---------- Records provided ----------

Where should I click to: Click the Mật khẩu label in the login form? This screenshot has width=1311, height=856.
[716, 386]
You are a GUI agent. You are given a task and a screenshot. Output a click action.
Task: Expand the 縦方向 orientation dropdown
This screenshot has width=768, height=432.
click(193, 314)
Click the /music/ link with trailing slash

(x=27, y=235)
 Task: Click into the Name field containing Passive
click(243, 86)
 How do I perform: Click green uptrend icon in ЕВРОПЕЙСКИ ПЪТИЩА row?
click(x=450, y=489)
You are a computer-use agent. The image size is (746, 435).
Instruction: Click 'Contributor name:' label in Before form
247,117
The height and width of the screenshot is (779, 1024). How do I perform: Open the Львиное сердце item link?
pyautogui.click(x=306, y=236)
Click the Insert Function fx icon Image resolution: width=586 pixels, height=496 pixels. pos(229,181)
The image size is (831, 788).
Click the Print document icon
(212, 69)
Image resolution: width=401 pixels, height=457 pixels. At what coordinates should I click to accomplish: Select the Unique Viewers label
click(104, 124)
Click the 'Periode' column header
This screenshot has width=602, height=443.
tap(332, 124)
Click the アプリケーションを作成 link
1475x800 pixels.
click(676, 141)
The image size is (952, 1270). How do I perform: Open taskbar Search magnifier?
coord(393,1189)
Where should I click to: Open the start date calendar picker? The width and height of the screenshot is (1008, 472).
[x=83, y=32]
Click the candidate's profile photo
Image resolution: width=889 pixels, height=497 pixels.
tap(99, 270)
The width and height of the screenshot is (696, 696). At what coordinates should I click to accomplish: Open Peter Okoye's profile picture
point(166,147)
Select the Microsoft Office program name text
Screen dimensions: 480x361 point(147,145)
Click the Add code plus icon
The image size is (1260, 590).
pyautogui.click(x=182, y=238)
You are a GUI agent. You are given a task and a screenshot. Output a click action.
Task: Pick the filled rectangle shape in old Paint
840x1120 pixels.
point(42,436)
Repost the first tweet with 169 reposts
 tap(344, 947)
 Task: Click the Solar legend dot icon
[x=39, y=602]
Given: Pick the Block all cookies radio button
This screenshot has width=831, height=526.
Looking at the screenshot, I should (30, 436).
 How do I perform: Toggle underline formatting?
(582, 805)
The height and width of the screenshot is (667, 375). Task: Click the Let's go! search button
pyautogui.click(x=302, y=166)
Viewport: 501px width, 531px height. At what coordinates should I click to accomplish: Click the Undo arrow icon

----------

## What is needed
Print every line from the one that contains "How do I perform: Toggle" to the end of the records, exactly as written, and nothing more.

## Task result
 How do I perform: Toggle underline formatting?
(582, 805)
The height and width of the screenshot is (667, 375). Task: Click the Let's go! search button
pyautogui.click(x=302, y=166)
Viewport: 501px width, 531px height. At what coordinates should I click to accomplish: Click the Undo arrow icon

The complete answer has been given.